+++ Texto de origen

35 El cuarto grado de humildad consiste en que el monje se abrace calladamente con la paciencia en su interior en el ejercicio de la obediencia, en las dificultades y en las mayores contrariedades, e incluso ante cualquier clase de injurias que se le infieran, 36 y lo soporte todo sin cansarse ni echarse para atrás, pues ya lo dice la Escritura: «Quien resiste hasta el final se salvará». 37Y también: «Cobre aliento tu corazón y espera con, paciencia al Señor». 38Y cuando quiere mostrarnos cómo el que desea ser fiel debe soportarlo todo por el Señor aun en las adversidades, dice de las personas que saben sufrir: «Por ti estamos a la muerte todo el día, nos tienen por ovejas de matanza». 39Mas con la seguridad que les da la esperanza de la recompensa divina, añaden estas palabras: «Pero todo esto lo superamos de sobra gracias al que nos amó». 40Y en otra parte dice también la Escritura: «¡Oh Dios!; nos pusiste a prueba, nos refinaste en el fuego como refinan la plata, nos empujaste a la trampa, nos echaste a cuestas la tribulación». 41Y para convencernos de que debemos vivir bajo un superior, nos dice: «Nos has puesto hombres que cabalgan encima de nuestras espaldas». 42Además cumplen con su paciencia el precepto del Señor en las contrariedades e injurias, porque, cuando les golpean en una mejilla, presentan también la otra; al que les quita la túnica, le dejan también la capa; si le requieren para andar una milla, le acompañan otras dos; 43 como el apóstol Pablo, soportan la persecución de los falsos hermanos y bendicen a los que les maldicen.

 

“Los grados de humildad a los cuales san Benito reduce toda la espiritualidad de su Regla, muestran una profundización progresiva.

Se trata, en suma, de establecer y mantener en el pensamiento que nuestra vida parte de un error, de una falta” (El sentido de la vida monástica, p. 210, Louis Bouyer)

 

La obediencia es práctica, es un instrumento, no un concepto teórico al que referirse mental o vocalmente. Teorizar sobre ella sería como aquel monje que alaba la plegaria de Maitines, pero apenas participa en ella. La obediencia es un instrumento que nos ayuda cuando aparecen las contradicciones, las dificultades, la injusticia,… y es manifiesta en el ejercicio de otra alta virtud muy amada por san Benito, la paciencia, mediante la cual participamos en los sufrimientos de Cristo.

++++++
+++ Extracto de datos

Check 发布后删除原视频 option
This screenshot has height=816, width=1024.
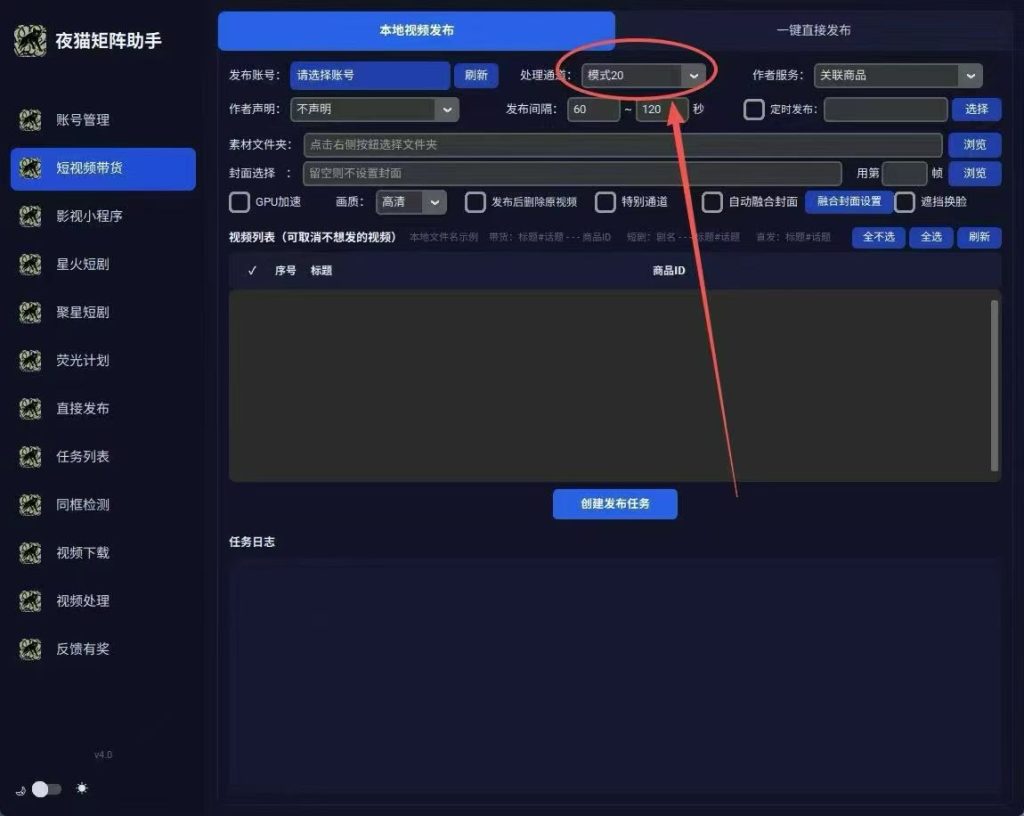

++++++

:: Instrucciones ::
1. Reproduce el fragmento del texto sobre la humildad que va desde "Se trata, en" hasta "sufrimientos de Cristo.".
2. Según el texto sobre la humildad, ¿qué virtud muy amada por san Benito se manifiesta en el ejercicio de la obediencia?
3. Continúa el texto sobre la humildad a partir del punto en que termina.
Las líneas no tienen ningún papel en lo que se pide.

:: Respuestas por tarea ::
1.
Se trata, en suma, de establecer y mantener en el pensamiento que nuestra vida parte de un error, de una falta” (El sentido de la vida monástica, p. 210, Louis Bouyer)

 

La obediencia es práctica, es un instrumento, no un concepto teórico al que referirse mental o vocalmente. Teorizar sobre ella sería como aquel monje que alaba la plegaria de Maitines, pero apenas participa en ella. La obediencia es un instrumento que nos ayuda cuando aparecen las contradicciones, las dificultades, la injusticia,… y es manifiesta en el ejercicio de otra alta virtud muy amada por san Benito, la paciencia, mediante la cual participamos en los sufrimientos de Cristo.

2. La paciencia.

3.
La reacción más habitual y, a la vez, la más natural ante las dificultades y contradicciones es la huida. Nuestra sociedad lo práctica cada vez más; todo dura mientras no surge la dificultad, y ésta no es algo teórico, pues sale al paso cada día. La fidelidad, la perseverancia no son valores en alza en nuestro entorno; y también en la vida monástica estos valores corren el riesgo de ser menos valorados y apartados, como algo que molesta, que impide el ejercicio que impide el ejercicio de nuestra libertad. No es que la dificultades o injusticias sean enormes, más bien, cada vez lo son más; cualquier cosa que contradice nuestra voluntad, nos predispone al desfallecimiento, y nos lleva a una reacción infantil de manifestar nuestro rechazo.

 

¿Qué falla, entonces? La respuesta rápida y fácil, es decir que fallan los otros; no nos atrevemos a decir que somos perfectos, pero esta es la idea que está en el fondo de nuestra autodefensa. Somos maestros para estos argumentos; e incluso para llegar a decir que el mal habita en aquel o en otro hermano. Necesitamos un reconocimiento de nuestra culpa, como nos habla Louis Bouyer; nos falta la confianza en Aquel que nos estima; en Aquel por quien podemos salir vencedores en cualquier dificultad… Si aspiramos a una vida sin dificultades es que no tenemos una idea muy adecuada y realista de la vida, pues la vida es lucha, lucha por mantener la fidelidad, la perseverancia, y esto no está ausente de la vida monástica y comunitaria, ya que ésta es exigente, una vida de compromiso, como supone siempre el compromiso con Cristo, a quien estamos llamados a seguir.

 

No agrada ser probado como la plata al fuego, o cargar con un peso insoportable… Pues todo esto en sí mismo no tiene sentido; lo que da sentido a las dificultades, a las contradicciones, injusticias… es superarlas con la ayuda de Quien nos ama.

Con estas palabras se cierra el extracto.